Digo, desculpa se eu não sou hipócrita a esse ponto, mas eu vou ao cinema para ver boas histórias serem contadas de uma maneira profissional, sem favorecer este ou aquele enredo só porque ele aborda este ou aquele tema. Tudo é filme, gente, nenhum deles faz diferença real, não é como se a Inglaterra estivesse dependendo do sucesso de O Discurso do Rei. O que faz diferença é que no final das contas, um filme é mais bem feito que o outro.

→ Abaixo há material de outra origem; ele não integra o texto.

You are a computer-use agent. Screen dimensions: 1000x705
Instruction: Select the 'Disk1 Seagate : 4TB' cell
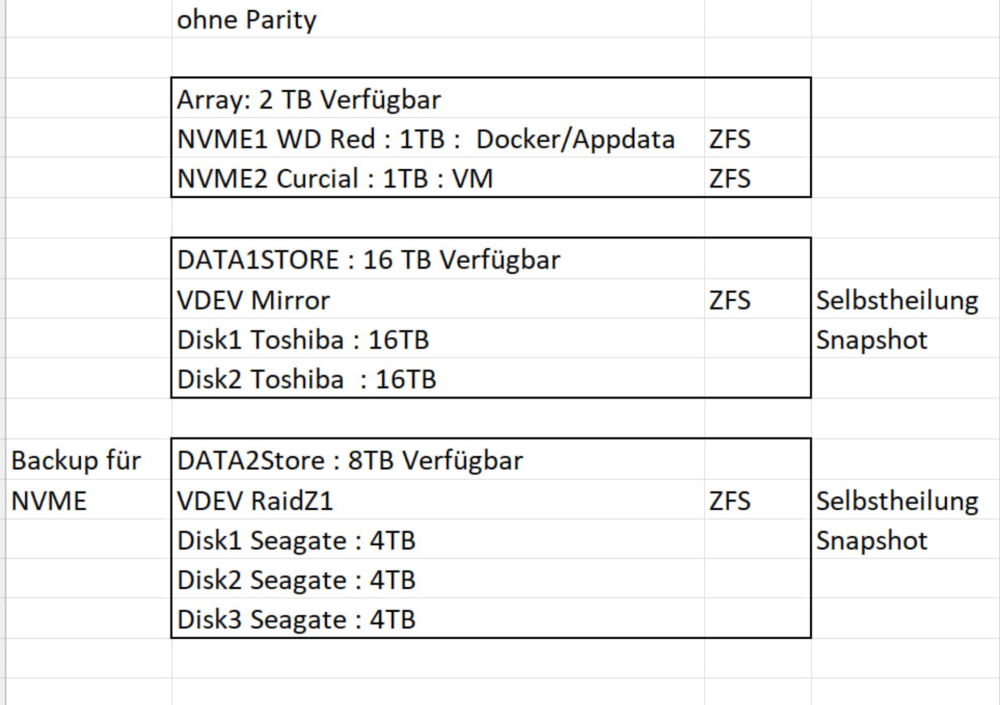pos(438,539)
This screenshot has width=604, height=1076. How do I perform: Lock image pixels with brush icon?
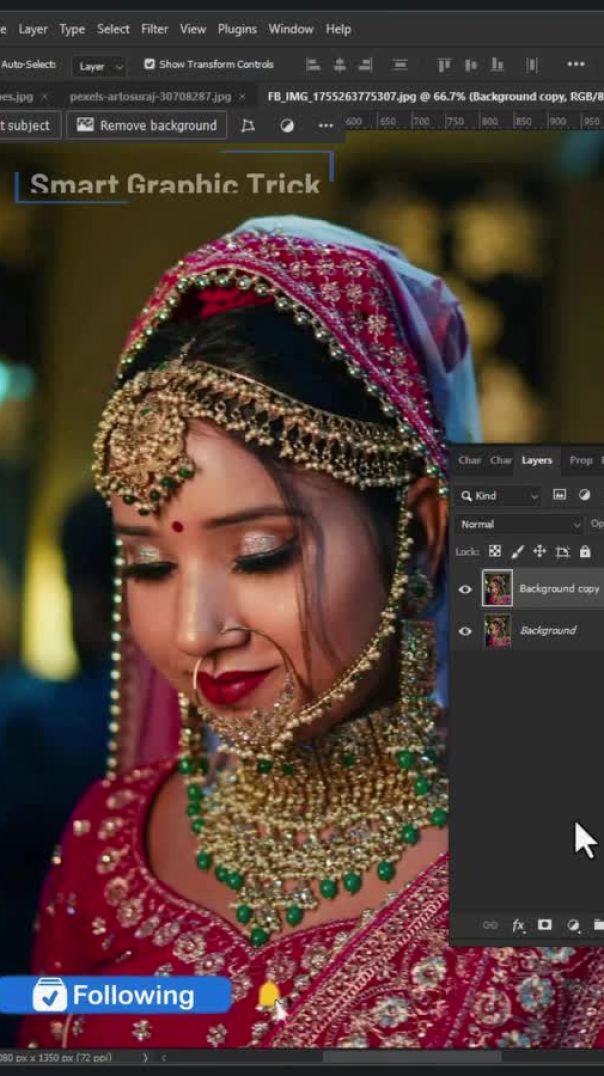[517, 551]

Se a função do cinema fosse fazer com que ficássemos ligado na história inglesa, sério, eu comprava um livro. Agora, um desabafo final: eu já sabia que na sociedade humana, as pessoas “nobres” e com maior valor de mercado levavam todo tipo de vantagem em cima das pessoas anônimas, mas agora ficou óbvio que até os filmes sobre essas pessoas nobres levam vantagem sobre os filmes sobre pessoas anônimas! Uau, até que para um filme cujo cerne é a defesa da democracia, O Discurso do Rei se revela completamente antidemocrático!